Both houses have agreed that the sports authority, which Gov. Harry Hughes proposed as an umbrella group vested with broad powers to oversee the state's $1.1 billion sports industry, will now be responsible for football and baseball played in a new or renovated Baltimore area stadium. But senators from metropolitan Baltimore amended the bill heavily and argued that a new facility is not needed to replace Memorial Stadium.

In the version that emerged today from the Senate on a 31-to-16 vote, the stadium authority will be made up of five members from across the state. But they must consult with the General Assembly and Board of Public Works before entering into any contracts concerning renovation or new construction of a stadium.

The Senate measure, which survived filibuster threats and two days of lengthy debate, is now significantly different from the House-approved measure and the conflicts must be worked out in a conference committee.

If the conference committee strips the Senate amendments from the bill, Sen. Julian L. Lapides (D-Baltimore) said, "I don't think we will have any bill this year."

Orioles owner Edward Bennett Williams, a Washington lawyer, came under specific attack because of his expressed preference that a new stadium be built. Baltimore officials fear that Williams may move the Orioles to another city, as Robert Irsay moved his Colts football team in 1984.

"The city is being held hostage by Mr. Williams . . . because he wants to make every cent possible," said Lapides.

Sen. Thomas Bromwell (D-Baltimore County), a member of the sports commission that drafted the original legislation, defended Williams. "The man is merely trying to make a buck," Bromwell said. "The mere fact that he's a millionaire, does that make him a bad person?"

As amended, the bill will create a powerless sports authority, Bromwell said. Without a new stadium, Bromwell added, "We'll be a town with no baseball team, with no [NFL] football team . . . on a line with cities like Roanoke, like Butte, Montana.
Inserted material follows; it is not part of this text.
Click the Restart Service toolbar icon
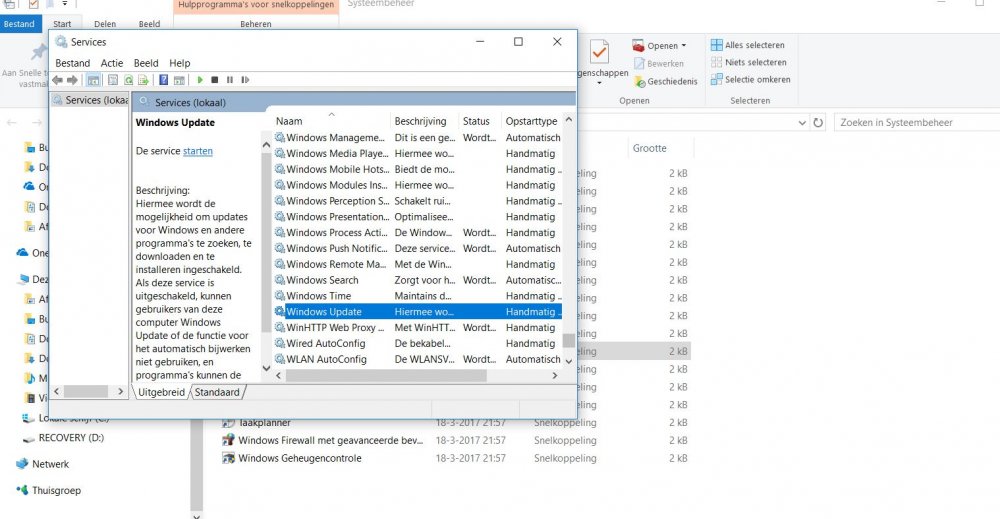 point(245,80)
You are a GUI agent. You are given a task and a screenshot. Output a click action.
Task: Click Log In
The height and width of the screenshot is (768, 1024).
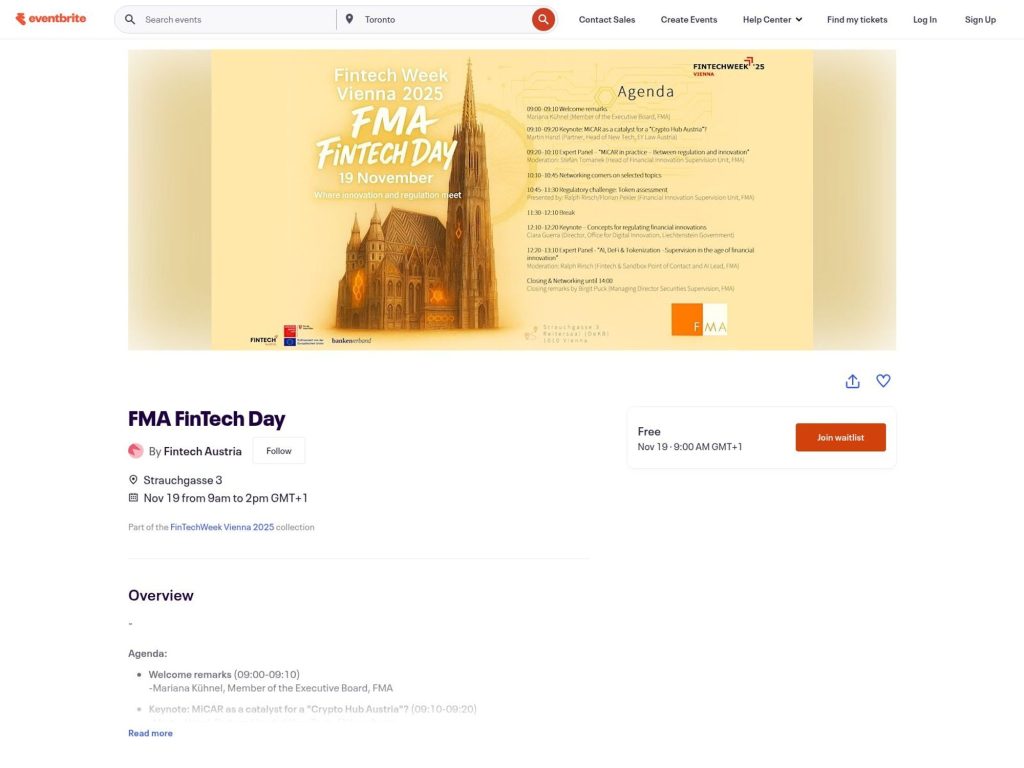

Mayberry is what we'll be."

House Speaker Benjamin L. Cardin (D-Baltimore), who supports a stronger sports authority, decried the Senate vote. "It's been handled so poorly, I'm not surprised it got messed up," he said.

On the insurance issue, the House of Delegates approved the ceiling on jury awards on a vote of 117 to 13 after two days of debate and several failed attempts to modify the measure. One of the most controversial bills of the session, the measure would cap awards for noneconomic or so-called "pain and suffering" losses at $425,000 in all personal injury lawsuits. The proposal is the key piece of a legislative package intended to curb escalating insurance premiums by making lawsuits more difficult and less lucrative to bring.
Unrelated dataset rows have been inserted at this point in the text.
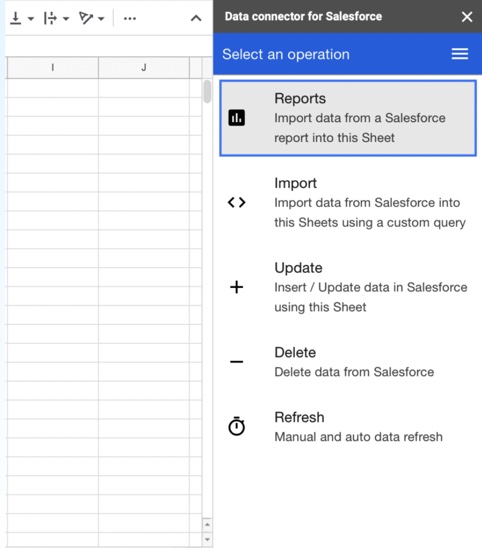Open the text rotation dropdown arrow
Screen dimensions: 482x548
(x=101, y=19)
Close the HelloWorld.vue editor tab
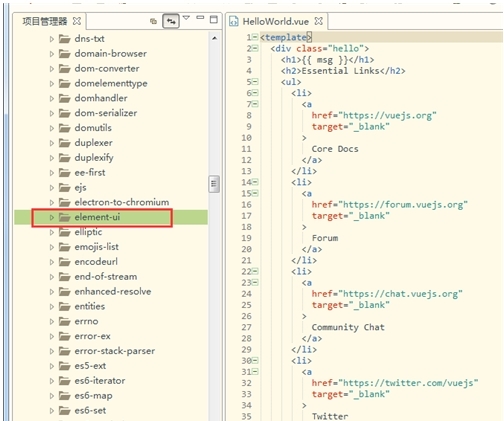The image size is (504, 421). point(319,21)
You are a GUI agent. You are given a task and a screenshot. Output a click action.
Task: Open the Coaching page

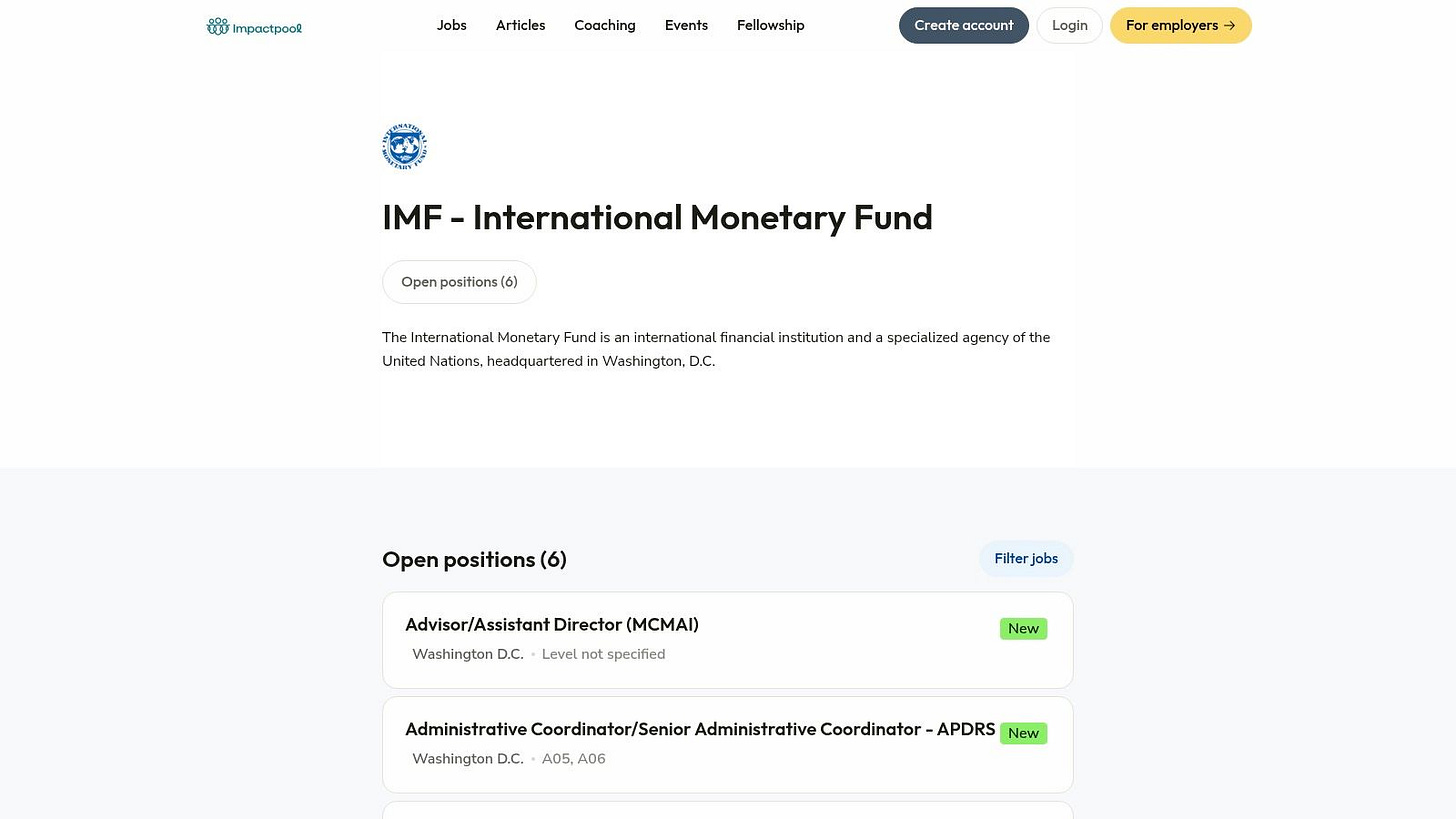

Although legislative leaders have called the insurance issue among the most important of the session, they and their members have been sharply divided over how far the proposed reforms should go and whether they will bring insurance rates down.

That debate and the divisions continued today when the House passed the bill in a dramatically different form than the one previously approved by the full Senate, and by overwhelming margins turned aside amendments that would have made the House bill more similar to the Senate version.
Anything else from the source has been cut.